As I was driving into Deakin University this week for a meeting, I noticed something that I hadn’t seen before. A rainbow flag was flying high, near the entrance of the campus and it prompted a response within me that I hadn’t expected – pride.
The rainbow flag has represented several things in the past few centuries, including peace, hope, social change and international cooperation. Over the past 30 years in Australia it has largely been adopted by the LGBTI community to represent the celebration of life in all its diversity. It has become known as the Pride flag and has increasingly been flown by organisations, businesses and community groups as a symbol of inclusion.

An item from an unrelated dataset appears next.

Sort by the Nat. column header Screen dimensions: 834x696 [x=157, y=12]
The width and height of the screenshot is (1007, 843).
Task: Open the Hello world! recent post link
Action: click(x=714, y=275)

At Warrnambool College, like the wider Warrnambool community, we have been on a journey of understanding to ensure that all parts of our school community are equality accepted, celebrated and included. This includes those from different racial backgrounds, religious backgrounds, political perspectives and sexual orientations. It’s what government schools are called to be – a place of learning where all students and staff are welcomed, find a place of safety to be themselves and respect the diversity which makes up our human nature and the world. There are things we cannot accept of course – violence, belittling and inhibiting other’s chances to learn. But when it comes to our personhood, who we inherently are on the outside and the inside, we value each individual and present learning and life opportunities that allow everyone to thrive.
Next week, on May 17th, is IDAHOBIT day – the International Day against Homophobia, Biphobia, Intersexism and Transphobia. It marks the anniversary of the World Health Organization’s decision in 1990 to declassify homosexuality as a mental disorder. Much like other days where minority and marginalised groups are recognised, it provides our community with a chance to stop and reflect on what we are doing to ensure that all peoples in our community are given the opportunity to live lives of hope and positive contributions. Next Thursday we will do just this at Warrnambool College. During our school council meeting this week, councillors asked that the school fly the rainbow coloured Pride flag alongside the Australian and Aboriginal flags at the entrance of our school on May 17th. We want this small, yet significant symbol to represent safety and inclusion of all students and staff at our school. It is interesting to note that the colours of the Pride flag represent values that are consistent with our school and community – red represents life, orange for healing, yellow for sunlight, green for nature, indigo for serenity and violet for spirit. It is a positive reminder of our connection to each other and the world we live in.
I understand that there are members of our school community that will be delighted with this small act of inclusion. In contrast, there will be some that are confused and disappointed that we are recognising the day publicly. Our school community is home to a wide diversity of skills, abilities and interests. It is also home to a diversity of opinions which contributes to the richness of our school culture. As we continue to journey towards understanding and celebrating diversity, I encourage everyone to consider the significance of providing a safe, inclusive learning space for all students to thrive.